2026 is the year enterprises stopped asking whether to use AI agents and started asking how to put them in front of real users without getting hurt. The gap between the two is wider than most teams expect. An agent that books a meeting flawlessly in a demo is a different thing from an agent allowed to touch a customer’s account, move money, or send a message in your name. This is the nine-part checklist we run before any agent sees production traffic.
The unifying principle: an agent is software that takes actions you did not explicitly write. Everything below exists to bound what those actions can be, prove what they were, and stop them when something goes wrong.
1. Least-privilege permissions
Give the agent the narrowest possible access to do its job, and nothing more. If it summarises tickets, it does not need write access to the billing system. Scope every tool and credential to the specific task. The test: list everything the agent could do if fully compromised, and make sure that list is survivable.
2. A human-approval gate for irreversible actions
Draw a hard line between reversible and irreversible actions. Reversible actions (drafting, summarising, retrieving) can run autonomously. Irreversible ones — payments, deletions, external emails, account changes — require a human to approve before execution. The agent proposes; a person commits. This single control prevents the majority of catastrophic agent failures.

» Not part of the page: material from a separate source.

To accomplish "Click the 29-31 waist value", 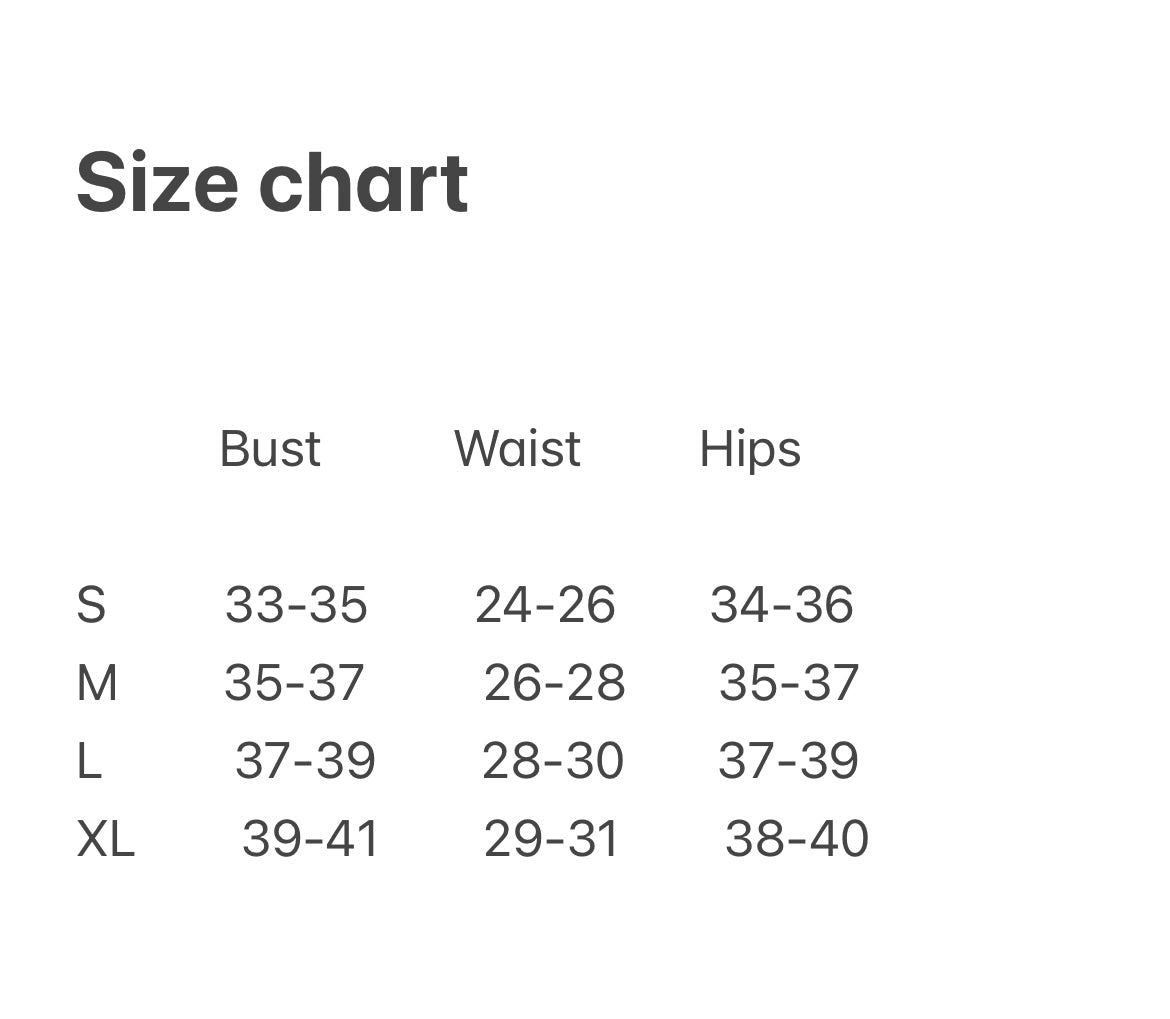I will tap(552, 840).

3. A tested evaluation suite over real tasks
Evaluate agents on tasks, not prompts. Build a suite that mirrors real user goals end to end and measure task-completion rate, number of steps taken, tool-call accuracy, and cost per task. Gate releases on a pass bar the same way you gate code on tests. An agent with no task-level eval is an agent you are testing in production on your customers.
4. Cost and step caps
Agents loop. A reasoning bug, an ambiguous goal, or a misbehaving tool can send an agent into a cycle that burns thousands of model calls before anyone notices. Set hard caps: a maximum number of steps per task, a maximum spend per session, and a maximum wall-clock time. When a cap is hit, the agent stops and escalates rather than continuing.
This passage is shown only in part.